さて、この1日が24時間であるという常識を疑った大乗仏典の思想がある。
例えば「兜率天」である。
兜率天の一日一夜は、私たちの世界の400年だという。一見、所詮物語と感じてしまう人も多いだろう。しかし、物理科学が発展した現代人が、はたしてこれを物語といえるだろうか。むしろ世界が違えば時間も違うというのは、自然な発想ではないだろうか。

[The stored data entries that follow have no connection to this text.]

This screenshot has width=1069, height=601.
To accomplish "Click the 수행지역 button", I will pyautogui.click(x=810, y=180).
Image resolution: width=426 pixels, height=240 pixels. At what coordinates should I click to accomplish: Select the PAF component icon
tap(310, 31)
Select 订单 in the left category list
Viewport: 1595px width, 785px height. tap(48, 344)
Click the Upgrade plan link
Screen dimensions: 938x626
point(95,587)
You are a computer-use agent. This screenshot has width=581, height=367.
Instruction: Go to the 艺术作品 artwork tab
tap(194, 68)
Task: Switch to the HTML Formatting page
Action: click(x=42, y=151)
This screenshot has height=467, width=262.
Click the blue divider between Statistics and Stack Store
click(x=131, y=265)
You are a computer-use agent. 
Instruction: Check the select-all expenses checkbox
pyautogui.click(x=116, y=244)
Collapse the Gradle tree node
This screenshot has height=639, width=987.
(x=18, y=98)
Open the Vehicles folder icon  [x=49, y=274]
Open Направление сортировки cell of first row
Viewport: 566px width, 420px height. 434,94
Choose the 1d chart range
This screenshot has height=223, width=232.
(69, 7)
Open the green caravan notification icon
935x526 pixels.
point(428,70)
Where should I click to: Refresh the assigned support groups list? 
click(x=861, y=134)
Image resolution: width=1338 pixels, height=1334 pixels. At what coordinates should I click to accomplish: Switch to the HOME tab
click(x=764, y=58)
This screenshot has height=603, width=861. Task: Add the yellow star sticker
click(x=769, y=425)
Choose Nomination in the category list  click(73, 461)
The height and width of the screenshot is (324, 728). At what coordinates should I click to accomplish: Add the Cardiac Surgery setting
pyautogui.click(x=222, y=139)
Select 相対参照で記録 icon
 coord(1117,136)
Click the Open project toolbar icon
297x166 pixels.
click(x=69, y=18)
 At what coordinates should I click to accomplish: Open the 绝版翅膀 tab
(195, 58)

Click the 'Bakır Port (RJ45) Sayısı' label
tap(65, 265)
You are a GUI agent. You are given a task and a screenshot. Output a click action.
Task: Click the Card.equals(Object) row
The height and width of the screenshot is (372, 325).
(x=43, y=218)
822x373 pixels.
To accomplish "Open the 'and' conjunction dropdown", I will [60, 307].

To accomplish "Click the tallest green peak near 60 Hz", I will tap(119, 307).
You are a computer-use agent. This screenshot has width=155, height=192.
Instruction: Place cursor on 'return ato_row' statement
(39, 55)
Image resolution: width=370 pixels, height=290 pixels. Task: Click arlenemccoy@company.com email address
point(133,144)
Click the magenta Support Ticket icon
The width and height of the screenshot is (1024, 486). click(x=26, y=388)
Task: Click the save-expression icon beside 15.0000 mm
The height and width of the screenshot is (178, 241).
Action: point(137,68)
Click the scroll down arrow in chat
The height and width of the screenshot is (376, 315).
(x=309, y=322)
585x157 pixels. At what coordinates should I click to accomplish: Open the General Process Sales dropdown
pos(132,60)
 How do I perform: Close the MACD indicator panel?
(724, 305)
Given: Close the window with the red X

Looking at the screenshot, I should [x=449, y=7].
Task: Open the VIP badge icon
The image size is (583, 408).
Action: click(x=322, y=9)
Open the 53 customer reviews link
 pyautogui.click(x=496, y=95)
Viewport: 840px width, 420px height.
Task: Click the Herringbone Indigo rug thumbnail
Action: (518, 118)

同様に、浄土経典における「阿弥陀仏」もそうである。阿弥陀仏は「無量光仏」、「無量寿仏」と訳され、一般的には、この世界の外に浄土世界を持つ(*1)永遠の命を持つ仏であると解される。
しかし、正しくは「量り知ることができない(無量)寿命の仏」であって、『悲華経』においても、寿命は限りなく長いが、いつか寿命が訪れるとされている。
先の兜率天同様、我々地球の人間であれば、他の世界の衆生の寿命は計り知れないのは当然であろう。その世界の一日が、この世界で何時間を指すのかといった定義が示されない限り、「量り知れない」のは当然のことであり、「無量寿がありえないから、科学的ではない」という意見こそ、むしろナンセンスなのである。

2.20時間時計を作ってみた

さて、元の問題に戻ろう。
大元の問題は、私が「12時間の計算」ができなくなってきたという問題である。
そこで時計を読みやすいように、1日を20時間、1時間を100分、1分を100秒にすることとした。この目的を達成するには、まず1秒の定義を変える必要がある。すなわち、今の時間で0.432秒を、20時間時計では1秒と定義する必要が生じた。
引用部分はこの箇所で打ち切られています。